Task goal :: What you return should be the exact lines from the one with "Screen dimensions: 2048x1423" to the end of the records below, both included, and no pictures.

Data records ::
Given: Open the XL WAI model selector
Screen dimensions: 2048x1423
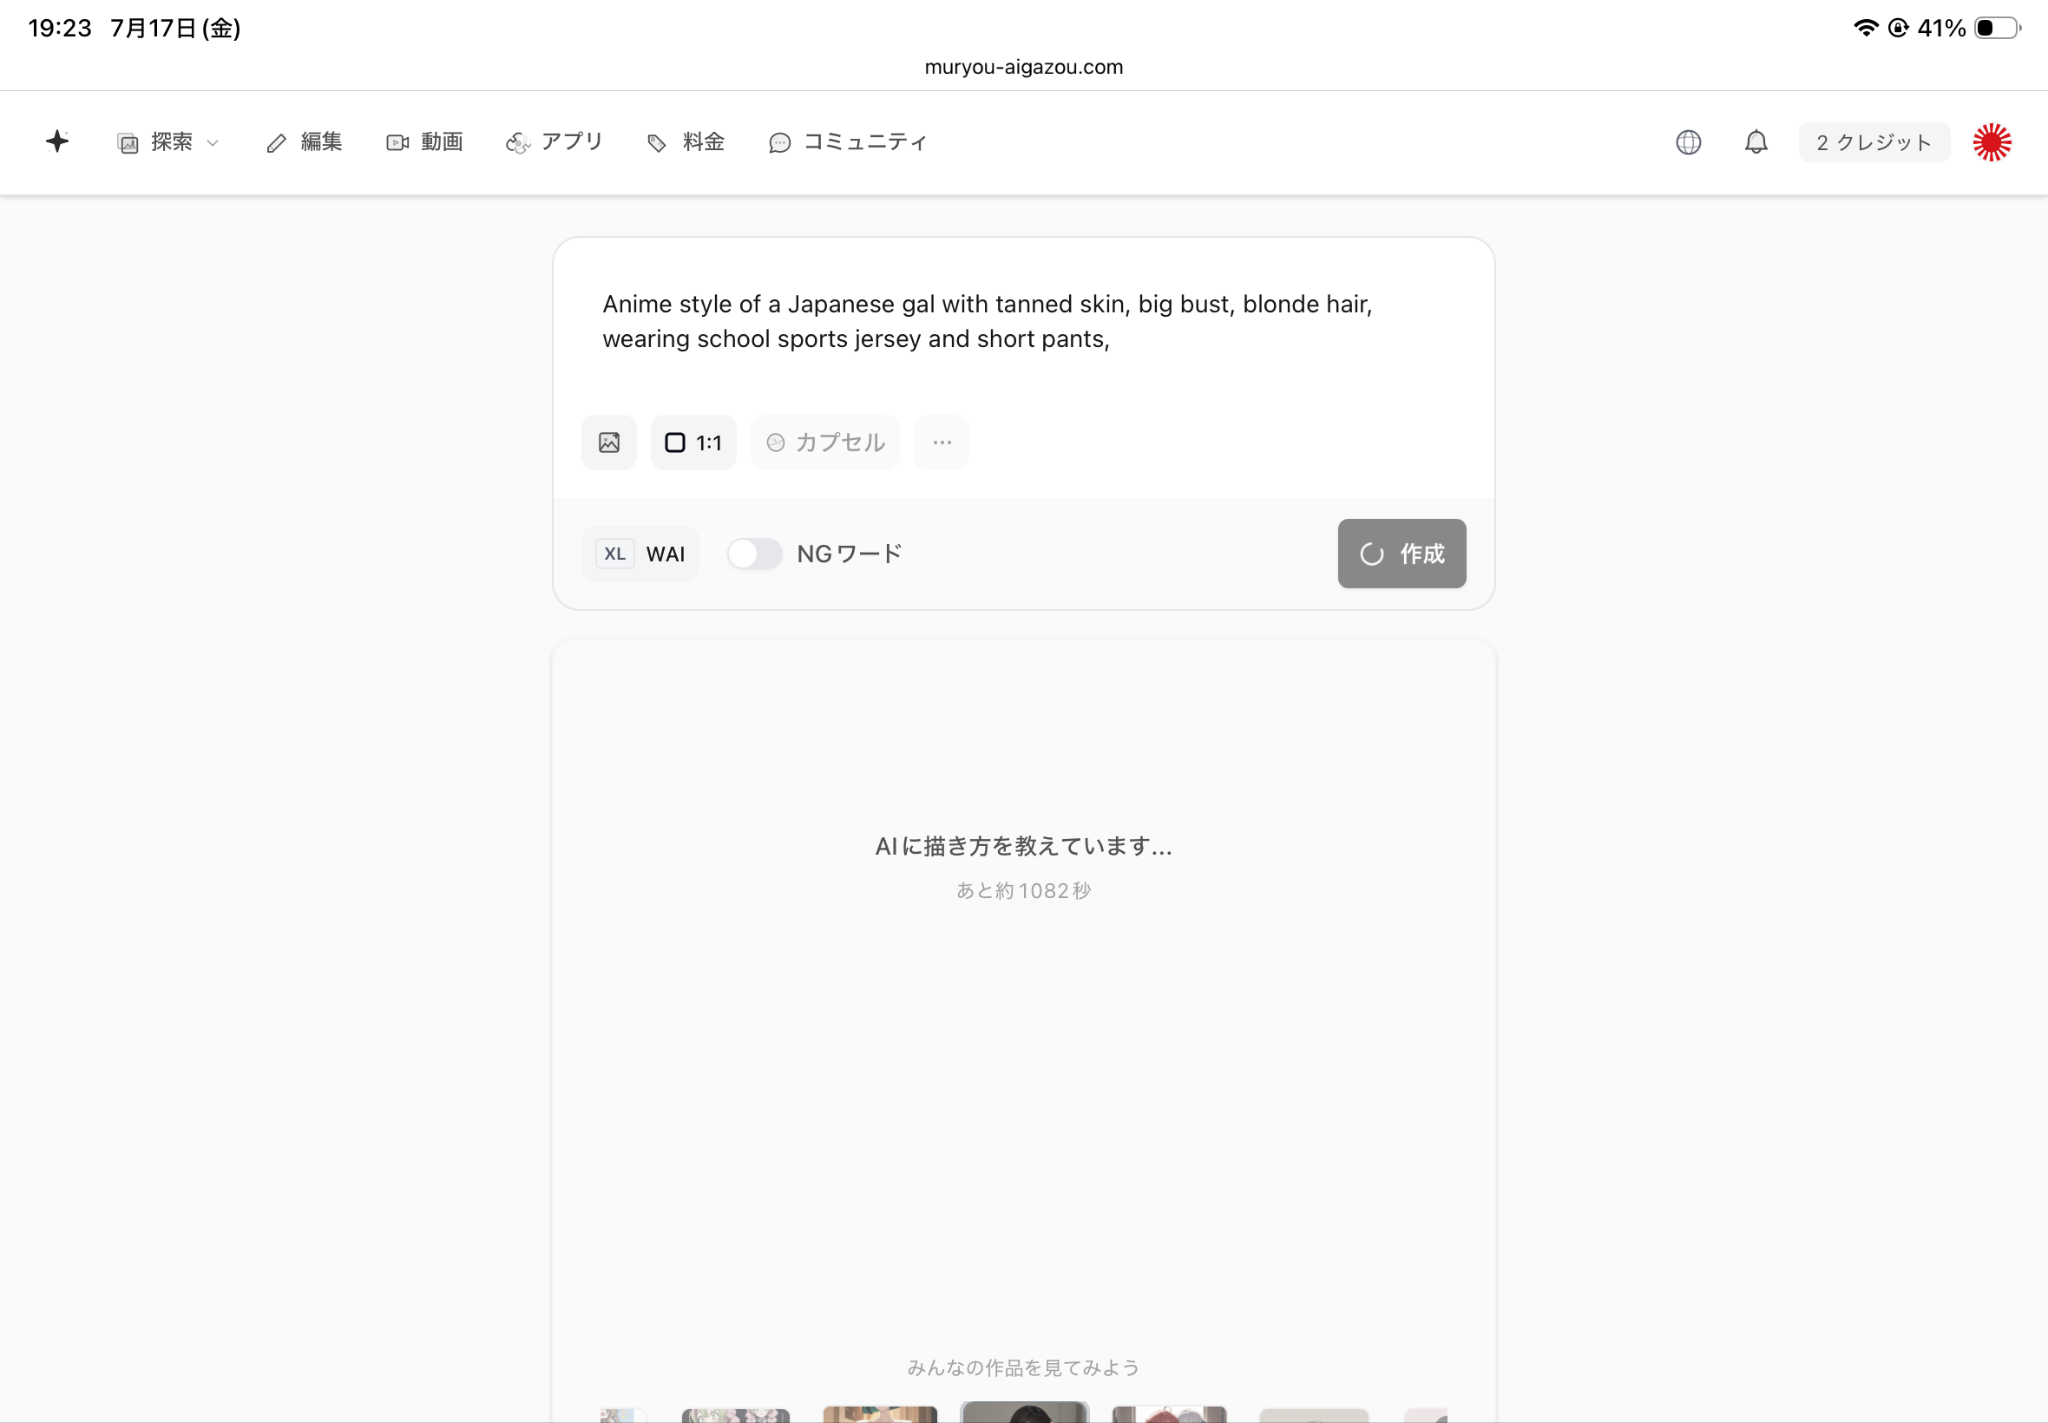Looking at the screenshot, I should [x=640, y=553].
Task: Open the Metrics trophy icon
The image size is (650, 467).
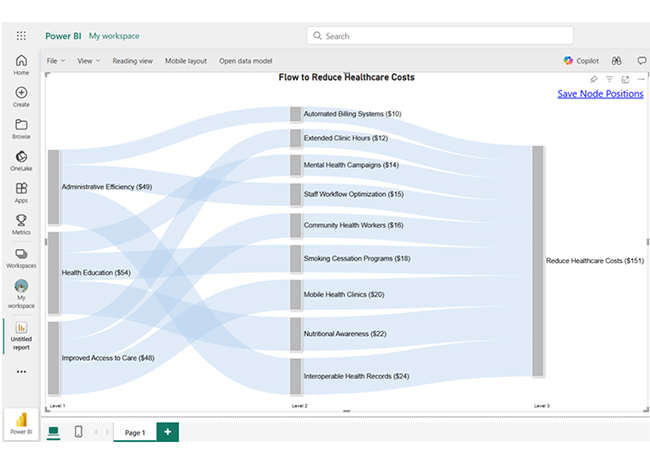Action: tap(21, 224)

Output of the task ::
Screen dimensions: 2048x1423
Looking at the screenshot, I should [x=640, y=553].
Task: Open the Metrics trophy icon
The image size is (650, 467).
Action: tap(21, 224)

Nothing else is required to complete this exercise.